---- Information provided

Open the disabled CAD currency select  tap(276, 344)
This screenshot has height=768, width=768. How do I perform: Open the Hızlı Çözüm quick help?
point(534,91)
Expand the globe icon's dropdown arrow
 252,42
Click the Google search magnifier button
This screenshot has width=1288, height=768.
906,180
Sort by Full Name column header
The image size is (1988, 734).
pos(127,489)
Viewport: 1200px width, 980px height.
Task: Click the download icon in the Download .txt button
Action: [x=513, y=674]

--------

▶ Action item
The full listing is to be written out again, exactly as shown.

▶ Response
Open the disabled CAD currency select  tap(276, 344)
This screenshot has height=768, width=768. How do I perform: Open the Hızlı Çözüm quick help?
point(534,91)
Expand the globe icon's dropdown arrow
 252,42
Click the Google search magnifier button
This screenshot has width=1288, height=768.
906,180
Sort by Full Name column header
The image size is (1988, 734).
pos(127,489)
Viewport: 1200px width, 980px height.
Task: Click the download icon in the Download .txt button
Action: [x=513, y=674]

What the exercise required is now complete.